Data sets are proliferating and growing rapidly, so you have to think carefully about what is actually being loaded into the tool. Any input data will be loaded into your computer’s memory, so any effort to reduce the amount of data that has to be processed will be useful. Prep Builder will sample the data set on the initial load, processing the full data set only when you run the output.

For Prep Builder, the initial connection is the Input step, but Prep Builder doesn’t load in all of the data instantly. Prep will load the metadata—the data about the data—in the Input step first. This helps end users in two ways:

  • Providing a quick overview of the data

  • Preventing slow load times, since Prep Builder isn’t having to process all of the data

Deselecting the fields that you and the end users do not require will save that data from being processed by Prep Builder (Figure 24-1).

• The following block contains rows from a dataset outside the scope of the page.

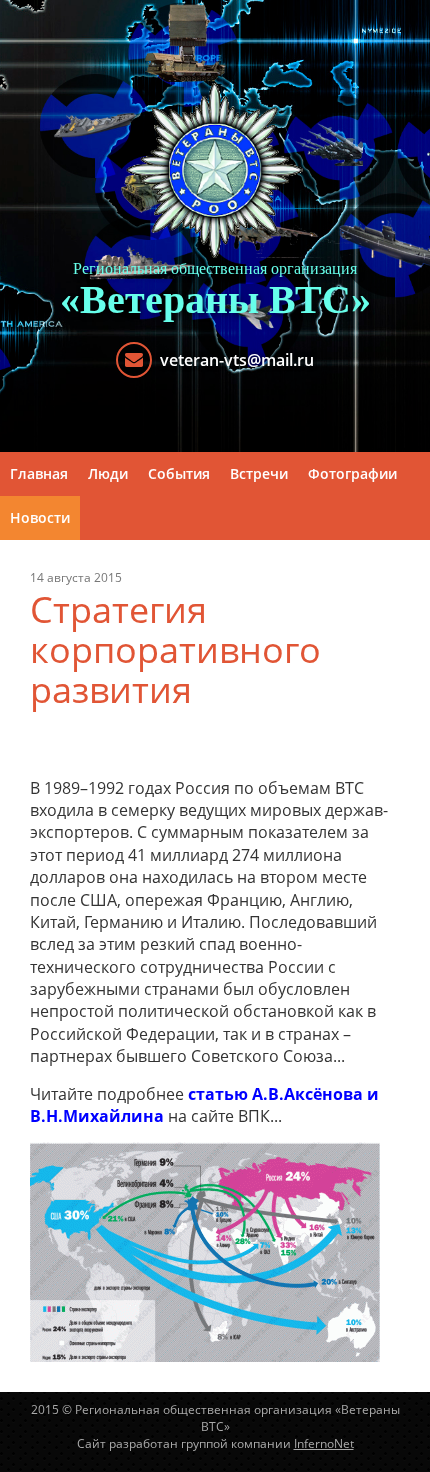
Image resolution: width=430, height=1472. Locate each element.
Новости (40, 517)
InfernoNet (324, 1443)
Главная (39, 473)
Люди (108, 473)
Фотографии (352, 473)
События (179, 473)
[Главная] (215, 170)
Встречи (259, 473)
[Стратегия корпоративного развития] (205, 1251)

Deselecting some fields in the metadata pane of the Input step
Figure 24-1. Deselecting some fields in the metadata pane of the Input step

Making changes to your data set here can also save you time and reduce complications later in the data preparation process.

Slow Performance, Slow Build, Slow Output

As already mentioned, performance is a big reason to remove unnecessary data whenever you get the opportunity. But it isn’t just the faster processing speed that helps, it’s that the software can keep up with how you want to work, show you what you might want to do next, and then enable you to make those changes. Nothing is more frustrating than the wasted time of watching a load screen.

Reducing the number of rows and columns can aid performance and decrease the amount of data that Prep Builder has to process. The cleaning, reshaping, and merging processes are more efficient with less data, as it’s easier to spot what is required once there are fewer rows to assess, not to mention it’s faster to process that data once those changes are made. You can reduce the number of rows by applying filters on the Input step and in many other steps throughout the flow. You can reduce the number of columns by deselecting them within the Input step or excluding them in any of the steps throughout the flow.

Not only are the input processing and build time affected by unnecessary data, but the output processing time is also affected. Flows may be run very frequently through either Tableau Prep Builder or the server-based Prep Conductor tool. Prep Conductor enables you to schedule your flows to run on a regular basis (Figure 24-2).

View of Prep Conductor on Tableau Server
Figure 24-2. View of Prep Conductor on Tableau Server

After publishing a flow to Tableau Server, you can set a schedule through Prep Conductor if that schedule is available (Figure 24-3).

Setting up a refresh schedule on Prep Conductor
Figure 24-3. Setting up a refresh schedule on Prep Conductor

The schedules available to you are determined by your server administrator (Figure 24-4).

Schedules available on my Tableau Server
Figure 24-4. Schedules available on my Tableau Server

If you have a very frequent schedule, like every 15 minutes or each hour, any unnecessary data can add up and place an unnecessary load on the server. This can reduce performance for others and rapidly accrues when hundreds of data sources are being processed each day on large data sets.

Removing Columns

The majority of changes made during the Input step are to the data fields, or columns, of your data set. Simply deselecting the column for the data field in the Input step will prevent it from being loaded by Prep Builder. Do this only if you’re sure the column contains nothing that you need. Having messy data in a column is not a sufficient reason to remove it. If any of that data could be useful to you or your end users, then you can clean that data in subsequent steps.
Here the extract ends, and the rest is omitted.